## Required action
Your answer must restate each entry below word for word, with no pictures in it.

## Supplied material
━━━

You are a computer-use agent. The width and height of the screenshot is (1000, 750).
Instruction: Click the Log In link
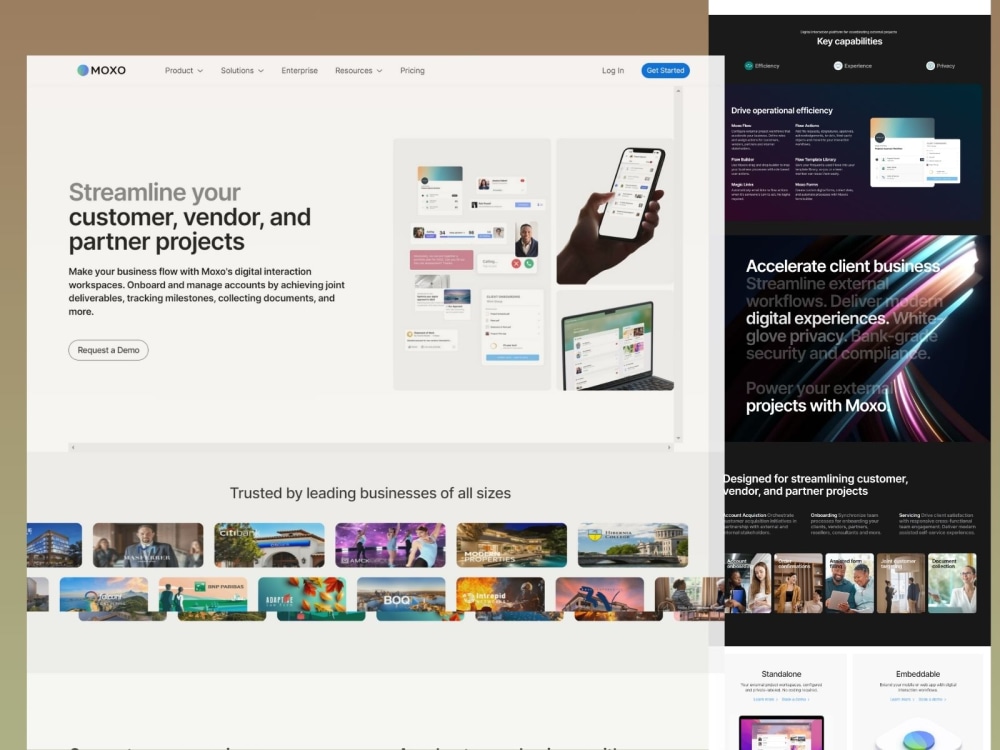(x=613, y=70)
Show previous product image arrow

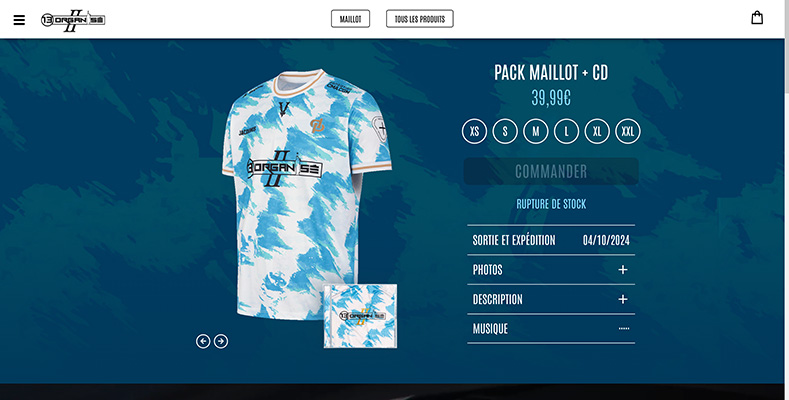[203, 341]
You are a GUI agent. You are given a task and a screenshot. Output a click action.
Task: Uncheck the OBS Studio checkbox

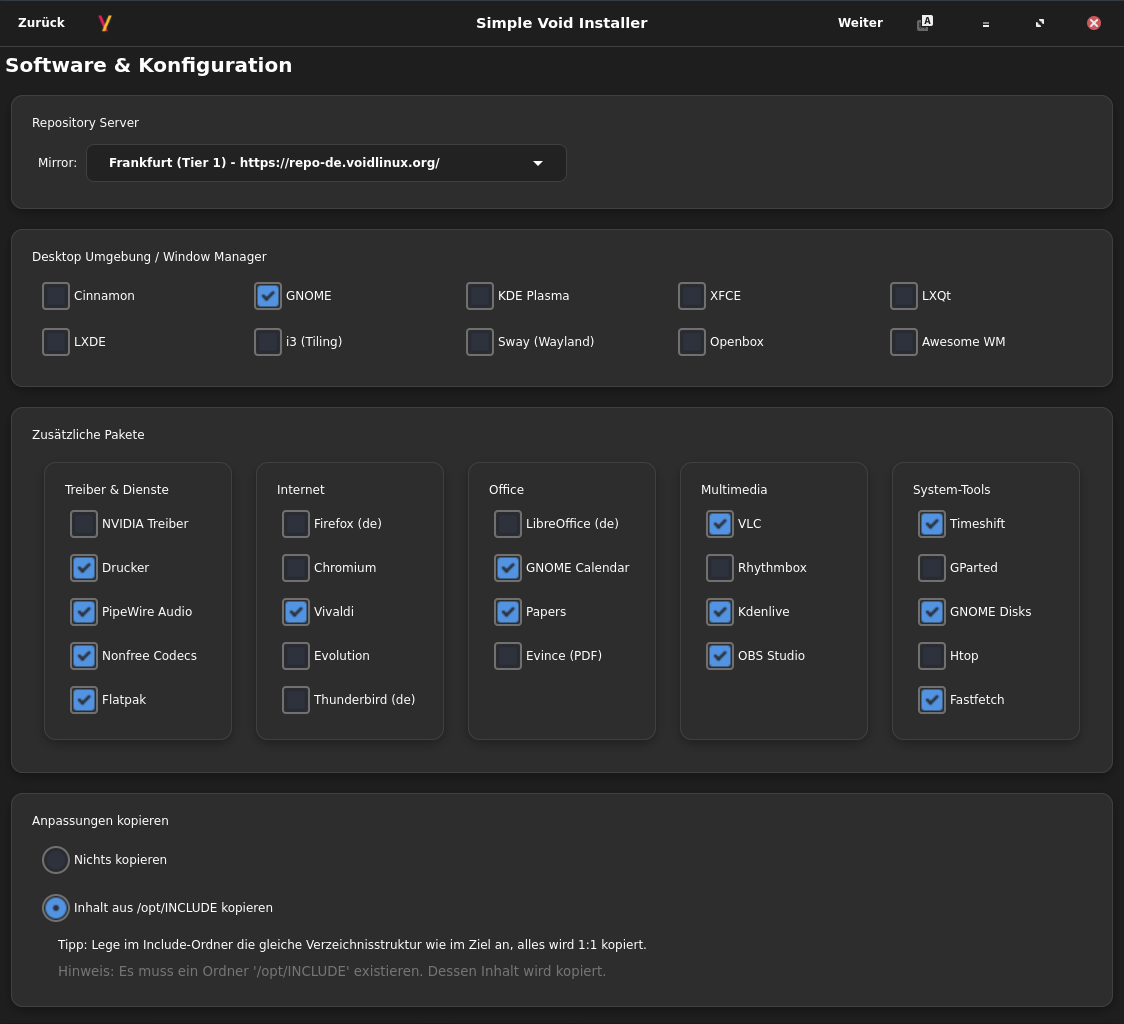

━━━

## Reply
You are a computer-use agent. The width and height of the screenshot is (1000, 750).
Instruction: Click the Log In link
(x=613, y=70)
Show previous product image arrow

[203, 341]
You are a GUI agent. You are given a task and a screenshot. Output a click action.
Task: Uncheck the OBS Studio checkbox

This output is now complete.